One should also consider the reverse problem: if a Drupal external entity
storage client is used to access external data and is able to alter them, it
would be possible to corrupt external data or access to external private data if
the storage client is not secured properly.
Therefore, it is the external entities administrator concern to take those
security aspects into account, configure the storage client properly and
restrict access to sensible external data.
It is obvious but worse mentioning it: people allowed to create external entity
types can have access to the system's private data. It is possible to create an
external entity type that would display the content of Drupal's "settings.php"
file and expose the database credentials as well as accessing other sensible
files. Using an SQL storage client would also enable to perform any type of
query on Drupal database. Therefore, the Drupal site administrator should only
provide permission to manage external entity types to trusted users.

Performances
The current implementation of External Entities is not focused on performances
but rather of possibilities and performances may be improved in the future. At
least, External Entities enables to query multiple external sources once to
gather data for a single external entity unlike other existing plugins
(External Data Source,
Tripal) would query them one time for
each entity field.
Performances are also closely related to storage clients. While a REST storage
client might be slow to load entities, a file or an SQL storage client could be
pretty fast depending on their configuration. To mitigate the problem, External
Entities module provides support for entity caching at the cost of having
possibly unsynchronized data. Storage clients may also include features to
reduce entity loading; for instance, if the "list" endpoint of a REST storage
client already provides fully loaded entities, the storage client will not need
to use the single entity loading endpoint if the "list" endpoint was just used
before and fetched the requested entities.
If the solutions above do not meet your needs, you may also consider the
(External Entity Manager)[https://www.drupal.org/project/xnttmanager] which
provides features to turn external entities into local Drupal content (with
duplicated data that may need to be synchronized). It also offers features to
compare local and remote data and synchronize data manually or automatically
using a cron.
Finaly, the External Entities Views plugin which allows to use external entities
in the Drupal "views" system may work well with local data from file or SQL
storage clients but not so well with REST services, especially when data
filtering is involved. Therefore, it might be more appropriate to use the
Search API module to index remote
data and use it in views.

Native plugins
This module ships with several native plugins and plugin interfaces described
hereafter:

Data aggregators (DataAggregatorInterface)
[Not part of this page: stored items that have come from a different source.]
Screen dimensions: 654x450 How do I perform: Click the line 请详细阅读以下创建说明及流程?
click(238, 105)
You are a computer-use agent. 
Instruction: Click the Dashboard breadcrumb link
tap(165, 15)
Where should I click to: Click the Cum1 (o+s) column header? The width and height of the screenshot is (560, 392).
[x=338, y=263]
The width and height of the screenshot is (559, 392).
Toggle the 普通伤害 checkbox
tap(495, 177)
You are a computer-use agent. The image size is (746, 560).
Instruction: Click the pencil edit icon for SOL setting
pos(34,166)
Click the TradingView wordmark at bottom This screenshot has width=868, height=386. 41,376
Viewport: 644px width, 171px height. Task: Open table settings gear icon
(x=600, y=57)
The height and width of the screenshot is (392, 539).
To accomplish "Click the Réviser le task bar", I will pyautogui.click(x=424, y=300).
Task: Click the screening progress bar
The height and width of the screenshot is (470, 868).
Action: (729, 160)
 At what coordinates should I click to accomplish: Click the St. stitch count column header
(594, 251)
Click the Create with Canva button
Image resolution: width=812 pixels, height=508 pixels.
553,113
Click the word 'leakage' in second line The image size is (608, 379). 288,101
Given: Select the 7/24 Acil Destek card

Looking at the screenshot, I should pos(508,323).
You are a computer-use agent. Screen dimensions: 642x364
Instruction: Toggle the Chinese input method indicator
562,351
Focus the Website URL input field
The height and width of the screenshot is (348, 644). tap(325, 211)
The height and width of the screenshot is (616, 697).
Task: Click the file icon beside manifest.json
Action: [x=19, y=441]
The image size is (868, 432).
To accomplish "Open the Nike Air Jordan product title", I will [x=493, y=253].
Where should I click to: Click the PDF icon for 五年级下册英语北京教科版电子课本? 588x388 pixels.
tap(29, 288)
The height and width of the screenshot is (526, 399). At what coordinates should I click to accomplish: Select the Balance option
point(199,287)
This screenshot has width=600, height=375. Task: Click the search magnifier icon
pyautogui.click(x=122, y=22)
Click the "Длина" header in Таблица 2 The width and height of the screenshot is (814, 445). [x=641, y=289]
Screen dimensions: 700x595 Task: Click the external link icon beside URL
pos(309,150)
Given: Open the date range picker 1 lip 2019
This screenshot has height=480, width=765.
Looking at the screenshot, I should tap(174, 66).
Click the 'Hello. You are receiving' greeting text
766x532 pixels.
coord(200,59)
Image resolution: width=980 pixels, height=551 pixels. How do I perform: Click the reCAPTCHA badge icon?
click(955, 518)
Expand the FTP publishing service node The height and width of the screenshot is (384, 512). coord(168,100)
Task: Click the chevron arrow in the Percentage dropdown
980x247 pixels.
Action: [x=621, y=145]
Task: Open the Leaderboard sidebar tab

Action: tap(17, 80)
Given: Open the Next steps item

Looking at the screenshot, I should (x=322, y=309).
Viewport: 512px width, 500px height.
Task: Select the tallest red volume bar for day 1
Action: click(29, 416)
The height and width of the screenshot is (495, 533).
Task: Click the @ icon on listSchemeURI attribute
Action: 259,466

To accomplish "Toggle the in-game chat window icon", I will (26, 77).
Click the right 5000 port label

Single Storage Client (no aggregation)
Group Aggregator
Horizontal Data Aggregator
Vertical Data Aggregator


Storage clients (StorageClientInterface)

Main interfaces:

REST storage client (RestClientInterface)
Files storage client interface (FileClientInterface)
Query Language storage client interface (QueryLanguageClientInterface)


Implementations:

REST storage client
JSON:API storage client
Files storage client
SQL storage client (companion module)


Field mappers (FieldMapperInterface)

Generic field mapper
Text field mapper
File and image field mapper (companion module)


Property mappers (PropertyMapperInterface)

Constant property mapper
Field property mapper
Simple property mapper
JSONPath property mapper


Data processors (DataProcessorInterface)

Autodetect datatype
Boolean
Date and time
Hash
Numeric value
Numeric value with unit
String case
Value mapping
Version


Single Storage Client
This data aggregator does not aggregate data but rather provides a simple
interface when working with a single storage client.

Group Aggregator
This aggregator enables the aggregation of multiple storage client data into one
data structure. It supports grouping/separation of sources as well as a control
on how data elements are merged together.
For instance, with this plugin, it is possible to add the entities of multiples
sources into one bigger set of entities as well as aggregating data of one
source "A" to another one "B" and merge their fields to generate virtual
hybrid entities that contain data from both "A" and "B" sources.
For more details, see section "How it works / How to" before.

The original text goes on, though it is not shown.